Community does not happen by accident. I work to cultivate it deliberately.
I believe Jewish community thrives when we:
- Create real belonging
- Honor difference without losing shared purpose
- Engage disagreement with dignity
- Practice covenantal responsibility
My approach to building community draws on:
- Rabbinic models of machloket l’shem shamayim — disagreement for the sake of Heaven
- Organizing principles rooted in accountability
- Years of congregational leadership
To me, community is sacred architecture. I build it with intention.




I should probably also disclose something important: I am a lifelong fan of the New York Mets and the Detroit Lions.
If you know anything about those franchises, you understand that this is not a casual affiliation. It is a covenant. It is stubborn hope in the face of evidence. It is loyalty stretched across decades.

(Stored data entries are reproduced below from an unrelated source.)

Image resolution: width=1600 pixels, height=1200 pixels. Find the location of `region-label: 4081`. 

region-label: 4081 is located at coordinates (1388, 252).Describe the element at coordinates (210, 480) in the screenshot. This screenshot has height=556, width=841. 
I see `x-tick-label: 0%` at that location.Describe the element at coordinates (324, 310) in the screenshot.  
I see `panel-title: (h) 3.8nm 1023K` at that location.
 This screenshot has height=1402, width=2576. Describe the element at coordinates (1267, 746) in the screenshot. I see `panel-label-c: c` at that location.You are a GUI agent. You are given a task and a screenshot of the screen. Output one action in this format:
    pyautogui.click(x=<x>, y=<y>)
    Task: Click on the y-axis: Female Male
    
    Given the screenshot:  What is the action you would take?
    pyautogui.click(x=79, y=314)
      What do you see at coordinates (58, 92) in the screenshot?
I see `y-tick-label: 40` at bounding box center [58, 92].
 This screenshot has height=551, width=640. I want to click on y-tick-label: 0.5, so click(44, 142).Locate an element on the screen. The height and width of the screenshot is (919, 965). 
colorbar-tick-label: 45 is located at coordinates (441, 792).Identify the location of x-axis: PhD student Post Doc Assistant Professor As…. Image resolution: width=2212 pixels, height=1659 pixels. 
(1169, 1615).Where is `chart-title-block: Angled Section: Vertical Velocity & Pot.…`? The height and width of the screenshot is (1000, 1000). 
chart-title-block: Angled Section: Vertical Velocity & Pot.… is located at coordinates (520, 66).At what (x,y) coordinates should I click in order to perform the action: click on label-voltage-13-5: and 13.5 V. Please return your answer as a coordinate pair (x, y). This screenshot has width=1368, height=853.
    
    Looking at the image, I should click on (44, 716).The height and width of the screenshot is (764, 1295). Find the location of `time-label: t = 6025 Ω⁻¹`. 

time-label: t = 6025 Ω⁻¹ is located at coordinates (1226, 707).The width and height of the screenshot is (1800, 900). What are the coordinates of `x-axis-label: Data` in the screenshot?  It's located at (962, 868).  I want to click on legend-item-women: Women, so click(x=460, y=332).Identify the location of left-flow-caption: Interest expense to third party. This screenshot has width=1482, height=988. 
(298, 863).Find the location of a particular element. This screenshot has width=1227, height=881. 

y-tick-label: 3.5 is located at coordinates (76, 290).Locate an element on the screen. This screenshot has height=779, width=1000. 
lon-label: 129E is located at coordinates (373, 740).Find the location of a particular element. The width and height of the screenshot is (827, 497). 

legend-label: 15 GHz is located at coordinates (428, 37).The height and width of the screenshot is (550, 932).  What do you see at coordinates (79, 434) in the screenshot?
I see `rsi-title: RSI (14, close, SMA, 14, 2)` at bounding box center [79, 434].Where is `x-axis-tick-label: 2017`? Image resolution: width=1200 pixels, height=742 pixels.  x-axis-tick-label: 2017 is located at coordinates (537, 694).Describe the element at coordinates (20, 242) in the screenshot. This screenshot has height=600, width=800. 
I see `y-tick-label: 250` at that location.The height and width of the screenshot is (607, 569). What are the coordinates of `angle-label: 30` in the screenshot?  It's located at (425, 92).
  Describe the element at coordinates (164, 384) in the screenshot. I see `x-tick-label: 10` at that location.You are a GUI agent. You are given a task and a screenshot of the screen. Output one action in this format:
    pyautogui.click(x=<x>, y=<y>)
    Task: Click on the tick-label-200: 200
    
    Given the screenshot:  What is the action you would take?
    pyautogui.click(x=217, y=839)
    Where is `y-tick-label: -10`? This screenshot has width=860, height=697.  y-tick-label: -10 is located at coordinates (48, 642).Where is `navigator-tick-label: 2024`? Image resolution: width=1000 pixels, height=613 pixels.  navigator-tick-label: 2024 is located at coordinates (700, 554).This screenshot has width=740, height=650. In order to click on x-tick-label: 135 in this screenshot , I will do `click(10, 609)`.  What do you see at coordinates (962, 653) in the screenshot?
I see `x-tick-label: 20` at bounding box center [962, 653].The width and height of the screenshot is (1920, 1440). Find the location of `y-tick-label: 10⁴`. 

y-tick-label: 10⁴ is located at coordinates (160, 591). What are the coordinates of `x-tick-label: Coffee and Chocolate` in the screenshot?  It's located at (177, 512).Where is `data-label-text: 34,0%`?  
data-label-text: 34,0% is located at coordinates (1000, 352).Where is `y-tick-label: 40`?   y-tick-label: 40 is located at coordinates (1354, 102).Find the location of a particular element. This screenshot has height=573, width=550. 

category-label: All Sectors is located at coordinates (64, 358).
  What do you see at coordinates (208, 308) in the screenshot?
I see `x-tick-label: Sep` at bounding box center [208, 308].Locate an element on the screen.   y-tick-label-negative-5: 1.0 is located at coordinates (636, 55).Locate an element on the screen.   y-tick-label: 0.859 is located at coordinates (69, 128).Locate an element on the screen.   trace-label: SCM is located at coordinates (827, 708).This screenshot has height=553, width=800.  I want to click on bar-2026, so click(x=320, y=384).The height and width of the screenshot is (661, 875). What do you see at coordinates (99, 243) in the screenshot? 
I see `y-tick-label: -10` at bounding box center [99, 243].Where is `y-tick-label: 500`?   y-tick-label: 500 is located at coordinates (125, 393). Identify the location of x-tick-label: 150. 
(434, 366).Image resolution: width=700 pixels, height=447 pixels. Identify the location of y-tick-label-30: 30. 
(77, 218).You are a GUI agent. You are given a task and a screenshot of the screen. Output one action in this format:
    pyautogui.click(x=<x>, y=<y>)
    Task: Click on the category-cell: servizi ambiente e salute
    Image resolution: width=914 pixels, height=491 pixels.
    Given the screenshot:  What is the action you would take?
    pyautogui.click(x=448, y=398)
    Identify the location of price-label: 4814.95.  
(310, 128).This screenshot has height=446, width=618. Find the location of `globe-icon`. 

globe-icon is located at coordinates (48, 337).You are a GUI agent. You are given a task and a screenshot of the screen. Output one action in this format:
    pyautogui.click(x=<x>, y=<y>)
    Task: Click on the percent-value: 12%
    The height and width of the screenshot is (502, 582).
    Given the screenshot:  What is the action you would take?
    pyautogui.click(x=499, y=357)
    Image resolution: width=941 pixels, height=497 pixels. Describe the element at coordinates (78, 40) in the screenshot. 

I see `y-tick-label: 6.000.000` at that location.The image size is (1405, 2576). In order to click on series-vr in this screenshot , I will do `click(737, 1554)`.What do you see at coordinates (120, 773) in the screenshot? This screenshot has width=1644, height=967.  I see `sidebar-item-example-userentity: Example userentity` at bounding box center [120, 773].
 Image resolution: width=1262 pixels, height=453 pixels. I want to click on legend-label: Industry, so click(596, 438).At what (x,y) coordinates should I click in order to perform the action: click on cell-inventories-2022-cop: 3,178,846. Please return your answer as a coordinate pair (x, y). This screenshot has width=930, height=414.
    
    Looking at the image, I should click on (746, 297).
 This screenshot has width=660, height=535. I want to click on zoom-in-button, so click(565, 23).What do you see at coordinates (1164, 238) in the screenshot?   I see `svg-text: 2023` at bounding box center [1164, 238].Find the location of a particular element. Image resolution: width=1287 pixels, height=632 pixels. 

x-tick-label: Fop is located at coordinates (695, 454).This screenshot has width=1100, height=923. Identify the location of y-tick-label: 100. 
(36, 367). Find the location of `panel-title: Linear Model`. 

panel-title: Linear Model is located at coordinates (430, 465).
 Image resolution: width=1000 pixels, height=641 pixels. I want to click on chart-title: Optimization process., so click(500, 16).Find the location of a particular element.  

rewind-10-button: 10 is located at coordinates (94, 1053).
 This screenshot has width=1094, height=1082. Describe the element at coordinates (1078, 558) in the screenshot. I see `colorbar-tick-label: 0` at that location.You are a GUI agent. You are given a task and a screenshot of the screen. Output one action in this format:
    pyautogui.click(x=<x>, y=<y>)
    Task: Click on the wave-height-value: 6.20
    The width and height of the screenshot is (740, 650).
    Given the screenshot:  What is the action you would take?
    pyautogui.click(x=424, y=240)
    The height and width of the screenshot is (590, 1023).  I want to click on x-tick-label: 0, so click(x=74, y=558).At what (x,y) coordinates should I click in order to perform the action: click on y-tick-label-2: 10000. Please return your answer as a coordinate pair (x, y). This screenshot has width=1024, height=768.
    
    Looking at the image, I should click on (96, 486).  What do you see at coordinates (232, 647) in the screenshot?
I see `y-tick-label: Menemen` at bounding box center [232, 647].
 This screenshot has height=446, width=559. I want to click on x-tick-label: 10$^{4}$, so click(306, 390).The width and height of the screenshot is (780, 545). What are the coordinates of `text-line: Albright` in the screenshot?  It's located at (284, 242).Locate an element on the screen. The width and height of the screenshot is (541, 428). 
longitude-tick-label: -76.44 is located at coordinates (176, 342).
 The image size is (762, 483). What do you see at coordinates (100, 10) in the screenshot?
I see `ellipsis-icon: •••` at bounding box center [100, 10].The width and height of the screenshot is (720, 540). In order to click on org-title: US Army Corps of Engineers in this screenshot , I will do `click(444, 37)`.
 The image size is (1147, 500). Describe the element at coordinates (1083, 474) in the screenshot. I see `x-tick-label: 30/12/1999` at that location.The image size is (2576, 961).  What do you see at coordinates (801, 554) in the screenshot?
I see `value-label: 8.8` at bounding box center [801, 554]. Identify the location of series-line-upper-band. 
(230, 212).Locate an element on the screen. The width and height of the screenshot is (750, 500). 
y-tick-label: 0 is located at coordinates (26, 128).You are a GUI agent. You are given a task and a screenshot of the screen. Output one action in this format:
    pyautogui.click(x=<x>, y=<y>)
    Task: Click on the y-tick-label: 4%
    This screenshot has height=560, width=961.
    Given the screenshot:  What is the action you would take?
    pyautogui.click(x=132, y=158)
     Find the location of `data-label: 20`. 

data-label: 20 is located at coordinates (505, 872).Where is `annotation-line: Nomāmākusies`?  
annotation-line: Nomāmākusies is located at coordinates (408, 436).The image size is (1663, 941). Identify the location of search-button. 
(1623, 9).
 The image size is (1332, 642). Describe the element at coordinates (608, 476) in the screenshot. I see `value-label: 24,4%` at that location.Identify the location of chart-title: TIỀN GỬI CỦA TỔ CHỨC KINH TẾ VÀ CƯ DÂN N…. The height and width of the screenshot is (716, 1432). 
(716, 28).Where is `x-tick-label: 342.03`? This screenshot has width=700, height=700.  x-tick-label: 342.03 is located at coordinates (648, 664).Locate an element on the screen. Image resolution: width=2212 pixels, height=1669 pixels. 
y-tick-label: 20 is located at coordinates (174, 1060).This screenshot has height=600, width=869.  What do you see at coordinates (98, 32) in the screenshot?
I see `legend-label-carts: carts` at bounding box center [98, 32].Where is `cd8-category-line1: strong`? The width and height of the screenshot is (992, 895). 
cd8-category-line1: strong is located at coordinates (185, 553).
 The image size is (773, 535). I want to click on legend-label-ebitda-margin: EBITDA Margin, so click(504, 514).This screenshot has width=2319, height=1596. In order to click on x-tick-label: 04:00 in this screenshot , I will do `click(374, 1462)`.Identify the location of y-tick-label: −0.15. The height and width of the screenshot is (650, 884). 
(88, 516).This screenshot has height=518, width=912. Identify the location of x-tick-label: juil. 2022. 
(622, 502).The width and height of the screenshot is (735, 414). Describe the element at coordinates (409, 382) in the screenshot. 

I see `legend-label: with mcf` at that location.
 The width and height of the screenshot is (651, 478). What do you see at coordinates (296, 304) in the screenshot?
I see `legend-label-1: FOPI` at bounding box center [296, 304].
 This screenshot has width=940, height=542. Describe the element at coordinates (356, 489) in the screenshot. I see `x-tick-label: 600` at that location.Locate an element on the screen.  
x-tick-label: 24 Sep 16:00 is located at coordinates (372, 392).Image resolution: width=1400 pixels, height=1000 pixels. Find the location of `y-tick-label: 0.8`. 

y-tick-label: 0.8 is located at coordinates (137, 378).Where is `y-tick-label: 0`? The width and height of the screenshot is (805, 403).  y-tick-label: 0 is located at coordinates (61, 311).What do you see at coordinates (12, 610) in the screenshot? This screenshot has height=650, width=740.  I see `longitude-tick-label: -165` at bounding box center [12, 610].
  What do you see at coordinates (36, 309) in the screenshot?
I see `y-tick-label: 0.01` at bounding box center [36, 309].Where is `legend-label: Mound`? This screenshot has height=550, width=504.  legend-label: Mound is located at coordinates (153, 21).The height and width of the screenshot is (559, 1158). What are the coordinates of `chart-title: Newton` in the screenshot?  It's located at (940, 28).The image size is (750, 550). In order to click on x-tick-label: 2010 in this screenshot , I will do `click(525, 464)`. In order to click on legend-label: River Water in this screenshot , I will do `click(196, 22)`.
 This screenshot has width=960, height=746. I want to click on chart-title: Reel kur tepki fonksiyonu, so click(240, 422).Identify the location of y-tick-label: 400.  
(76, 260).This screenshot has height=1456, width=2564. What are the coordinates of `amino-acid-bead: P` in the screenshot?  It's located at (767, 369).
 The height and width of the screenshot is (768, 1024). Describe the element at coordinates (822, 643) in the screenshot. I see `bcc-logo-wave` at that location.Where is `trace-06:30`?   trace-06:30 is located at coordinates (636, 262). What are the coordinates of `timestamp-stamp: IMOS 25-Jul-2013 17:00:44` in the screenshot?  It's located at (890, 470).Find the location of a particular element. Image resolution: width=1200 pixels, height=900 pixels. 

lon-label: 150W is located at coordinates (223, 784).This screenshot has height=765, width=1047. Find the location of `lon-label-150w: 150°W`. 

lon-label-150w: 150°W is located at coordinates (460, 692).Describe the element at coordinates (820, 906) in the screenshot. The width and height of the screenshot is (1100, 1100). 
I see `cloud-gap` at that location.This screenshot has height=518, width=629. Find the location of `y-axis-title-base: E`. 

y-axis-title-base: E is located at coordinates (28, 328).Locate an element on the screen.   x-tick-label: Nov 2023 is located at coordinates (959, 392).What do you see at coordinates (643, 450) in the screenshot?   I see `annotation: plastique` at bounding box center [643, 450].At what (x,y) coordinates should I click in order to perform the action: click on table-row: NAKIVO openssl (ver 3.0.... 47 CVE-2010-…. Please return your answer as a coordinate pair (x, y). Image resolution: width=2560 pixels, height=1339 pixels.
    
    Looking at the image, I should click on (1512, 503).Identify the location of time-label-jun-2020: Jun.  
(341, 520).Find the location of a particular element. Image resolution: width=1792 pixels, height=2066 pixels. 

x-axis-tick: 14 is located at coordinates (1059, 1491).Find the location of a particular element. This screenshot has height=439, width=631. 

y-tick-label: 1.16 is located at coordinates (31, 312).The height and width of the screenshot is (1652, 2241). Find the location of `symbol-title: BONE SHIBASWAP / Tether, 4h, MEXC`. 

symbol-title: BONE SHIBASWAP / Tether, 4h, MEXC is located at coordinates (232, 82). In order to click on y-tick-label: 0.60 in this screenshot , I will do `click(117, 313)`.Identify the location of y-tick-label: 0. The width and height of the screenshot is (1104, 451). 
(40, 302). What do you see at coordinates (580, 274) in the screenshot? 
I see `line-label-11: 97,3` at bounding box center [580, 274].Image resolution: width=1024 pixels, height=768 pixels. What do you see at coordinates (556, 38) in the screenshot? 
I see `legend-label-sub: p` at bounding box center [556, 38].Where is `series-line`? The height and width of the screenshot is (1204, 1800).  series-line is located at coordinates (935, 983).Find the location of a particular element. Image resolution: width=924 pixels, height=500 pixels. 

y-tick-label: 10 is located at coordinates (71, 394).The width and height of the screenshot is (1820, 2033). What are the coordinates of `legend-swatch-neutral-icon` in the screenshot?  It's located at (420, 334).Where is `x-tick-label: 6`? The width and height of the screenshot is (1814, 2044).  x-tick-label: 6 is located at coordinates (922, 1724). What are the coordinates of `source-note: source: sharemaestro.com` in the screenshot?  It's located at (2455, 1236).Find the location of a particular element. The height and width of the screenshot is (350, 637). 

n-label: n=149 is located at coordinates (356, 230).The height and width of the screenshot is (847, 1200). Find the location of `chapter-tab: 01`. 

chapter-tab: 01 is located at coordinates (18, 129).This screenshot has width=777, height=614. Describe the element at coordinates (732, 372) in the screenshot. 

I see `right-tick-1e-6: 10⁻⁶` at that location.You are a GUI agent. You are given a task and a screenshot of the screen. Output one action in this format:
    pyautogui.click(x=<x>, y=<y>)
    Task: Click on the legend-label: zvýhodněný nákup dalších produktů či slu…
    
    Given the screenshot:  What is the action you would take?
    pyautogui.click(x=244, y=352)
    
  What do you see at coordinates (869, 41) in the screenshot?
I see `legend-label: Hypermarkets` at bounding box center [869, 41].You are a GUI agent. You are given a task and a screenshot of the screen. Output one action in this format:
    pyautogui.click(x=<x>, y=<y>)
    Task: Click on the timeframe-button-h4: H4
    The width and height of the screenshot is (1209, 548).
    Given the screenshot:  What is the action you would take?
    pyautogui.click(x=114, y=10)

Make of that what you will.
Being a Mets and Lions fan has taught me a few things about community: you show up even when the season is long. You stay committed when the outcome is uncertain. You argue, you analyze, you lament — and you return the next week anyway. That is what belonging looks like.
So yes, I am deeply loyal to the causes and communities I believe in.
Or I am a masochist.
Possibly both.
But either way, I build community the way I root for my teams: with commitment, resilience, and a refusal to abandon hope.